En 2003, le gouvernement a mis en place plusieurs mesures pour protéger la demeure personnelle des travailleurs indépendants contre la saisie par les créanciers de l’entreprise. La loi Dutreil, adoptée le 1er août 2003, pour l’initiative économique, a introduit un acte d’insaisissabilité devant le notaire. Puis, le 6 août 2015, la loi Macron sur la croissance, les activités et l’égalité des chances économiques a remplacé ce mécanisme par une insaisissabilité automatique, sans nécessité de documentation. Enfin, la loi du 14 février 2022 favorisant l’activité indépendante a exigé que tous les entrepreneurs individuels aient deux patrimoines distincts : un personnel et un professionnel, ce dernier étant seul responsable des dettes d’activité économique.
Ces lois protègent la résidence principale contre la liquidation par le gestionnaire de l’entreprise d’un des conjoints, qui représente les créanciers de l’entreprise. Seuls les créanciers personnels peuvent potentiellement saisir la maison. Dans une affaire récente : le 16 novembre 2015, le tribunal de commerce de Tarbes a prononcé la liquidation judiciaire de l’entreprise de M.X. Le Crédit agricole a par la suite assigné ce dernier devant le juge de l’exécution du tribunal judiciaire et a demandé la vente forcée de sa maison.

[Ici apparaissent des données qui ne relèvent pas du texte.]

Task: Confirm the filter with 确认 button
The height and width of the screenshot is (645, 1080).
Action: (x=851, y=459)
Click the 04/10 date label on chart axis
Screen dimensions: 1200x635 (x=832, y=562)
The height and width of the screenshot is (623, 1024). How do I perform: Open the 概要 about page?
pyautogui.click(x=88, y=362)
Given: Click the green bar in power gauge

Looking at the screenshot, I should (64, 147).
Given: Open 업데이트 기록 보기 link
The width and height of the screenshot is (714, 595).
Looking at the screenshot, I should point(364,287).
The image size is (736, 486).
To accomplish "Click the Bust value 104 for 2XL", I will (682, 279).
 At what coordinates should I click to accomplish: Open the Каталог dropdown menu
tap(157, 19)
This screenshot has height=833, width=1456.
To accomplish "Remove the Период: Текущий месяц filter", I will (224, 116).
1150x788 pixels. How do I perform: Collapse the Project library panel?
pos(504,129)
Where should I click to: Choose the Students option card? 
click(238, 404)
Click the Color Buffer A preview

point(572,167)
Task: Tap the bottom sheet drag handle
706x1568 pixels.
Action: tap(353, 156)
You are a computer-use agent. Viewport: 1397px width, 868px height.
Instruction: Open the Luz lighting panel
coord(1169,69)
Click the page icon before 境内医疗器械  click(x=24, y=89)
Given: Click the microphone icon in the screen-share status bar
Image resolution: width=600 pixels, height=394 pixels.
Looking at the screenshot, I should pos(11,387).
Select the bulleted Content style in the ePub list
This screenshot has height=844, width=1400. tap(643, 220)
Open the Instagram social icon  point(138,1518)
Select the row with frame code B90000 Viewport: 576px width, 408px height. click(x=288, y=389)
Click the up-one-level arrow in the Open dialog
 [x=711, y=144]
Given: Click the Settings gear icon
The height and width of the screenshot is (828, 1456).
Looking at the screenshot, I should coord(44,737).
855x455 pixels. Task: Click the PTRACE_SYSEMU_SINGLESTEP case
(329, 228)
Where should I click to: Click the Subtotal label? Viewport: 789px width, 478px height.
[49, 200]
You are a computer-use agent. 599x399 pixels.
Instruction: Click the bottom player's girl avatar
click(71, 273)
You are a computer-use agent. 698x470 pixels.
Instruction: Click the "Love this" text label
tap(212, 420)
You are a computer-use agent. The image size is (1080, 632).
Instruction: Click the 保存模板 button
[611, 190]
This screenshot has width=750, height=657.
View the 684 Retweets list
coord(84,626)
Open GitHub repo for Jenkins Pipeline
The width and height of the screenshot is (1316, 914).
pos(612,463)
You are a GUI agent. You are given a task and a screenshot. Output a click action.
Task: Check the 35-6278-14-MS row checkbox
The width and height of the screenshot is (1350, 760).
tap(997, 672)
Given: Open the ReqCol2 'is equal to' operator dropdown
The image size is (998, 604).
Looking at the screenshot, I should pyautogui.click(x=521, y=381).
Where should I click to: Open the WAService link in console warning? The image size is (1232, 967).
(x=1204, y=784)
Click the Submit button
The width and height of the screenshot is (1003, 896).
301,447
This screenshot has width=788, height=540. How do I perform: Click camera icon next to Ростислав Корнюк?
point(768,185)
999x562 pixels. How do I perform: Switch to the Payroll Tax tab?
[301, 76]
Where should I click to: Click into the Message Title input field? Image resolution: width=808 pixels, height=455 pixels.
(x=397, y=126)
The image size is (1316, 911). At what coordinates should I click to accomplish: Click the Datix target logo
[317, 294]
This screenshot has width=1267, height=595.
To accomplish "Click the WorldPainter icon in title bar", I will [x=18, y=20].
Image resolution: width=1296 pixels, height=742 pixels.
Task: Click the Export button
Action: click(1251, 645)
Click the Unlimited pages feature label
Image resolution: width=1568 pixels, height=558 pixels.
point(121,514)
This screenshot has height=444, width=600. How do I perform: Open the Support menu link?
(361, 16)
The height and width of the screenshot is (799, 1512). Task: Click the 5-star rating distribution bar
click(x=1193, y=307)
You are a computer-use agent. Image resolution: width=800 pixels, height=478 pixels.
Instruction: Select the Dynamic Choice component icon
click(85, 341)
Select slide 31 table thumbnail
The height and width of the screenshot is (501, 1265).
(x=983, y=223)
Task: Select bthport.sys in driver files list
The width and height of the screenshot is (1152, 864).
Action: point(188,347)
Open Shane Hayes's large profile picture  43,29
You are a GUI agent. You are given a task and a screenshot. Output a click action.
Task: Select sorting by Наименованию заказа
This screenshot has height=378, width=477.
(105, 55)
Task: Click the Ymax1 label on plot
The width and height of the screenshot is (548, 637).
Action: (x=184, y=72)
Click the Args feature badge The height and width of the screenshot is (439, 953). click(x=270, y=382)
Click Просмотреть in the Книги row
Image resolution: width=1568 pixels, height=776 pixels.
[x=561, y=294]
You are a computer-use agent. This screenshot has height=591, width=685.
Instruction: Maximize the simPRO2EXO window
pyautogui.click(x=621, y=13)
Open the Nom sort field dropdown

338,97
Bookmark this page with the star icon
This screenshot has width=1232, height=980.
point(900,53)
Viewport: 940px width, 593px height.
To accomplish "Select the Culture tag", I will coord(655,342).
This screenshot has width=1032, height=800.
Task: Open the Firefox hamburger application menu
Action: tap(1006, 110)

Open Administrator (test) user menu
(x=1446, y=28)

La banque cherche à récupérer deux créances professionnelles antérieures à la loi Macron ainsi qu’une créance non professionnelle, où l’insaisissabilité de l’actif n’est pas applicable. Suite à une confirmations de la cour d’appel de Pau le 11 janvier 2022, la banque doit être satisfaite : « Le créditeur qui n’est pas concerné par l’insaisissabilité car son droit est apparu avant l’application de la loi ou parce qu’il s’agit d’une dette non professionnelle (…) dispose d’un droit de saisie indépendamment de la procédure de redressement ».
Abus de pouvoir
Le 5 avril 2016 (14-24.640), la Cour de cassation a statué qu’un « créancier, possédant une garantie réelle», c’est-à-dire une assurance lui donnant un droit sur un bien, auquel la déclaration d’insaisissabilité ne s’applique pas, « n’a pas besoin de l’autorisation du juge-commissaire [du tribunal de commerce] pour procéder à la saisie » de ce bien. Le 25 octobre 2017 (16-16.574), elle a jugé qu’un juge-commissaire qui s’était approprié cette compétence avait commis un « abus de pouvoir ».
Notons que le créancier personnel doit démontrer que le bien qu’il cherche à exclure du droit de gage des créanciers professionnels était la résidence principale de son débiteur à l’ouverture de la procédure de redressement, comme illustré par l’affaire suivante: Le 13 juillet 2010, le Crédit Agricole accorde deux prêts immobiliers à Mme X, propriétaire d’un commerce. Elle ne remboursant pas ces prêts, la banque obtient, le 3 février 2016, qu’un tribunal ordonne la vente aux enchères (« licitation partage ») de sa maison, dont elle possède 99% des parts indivises.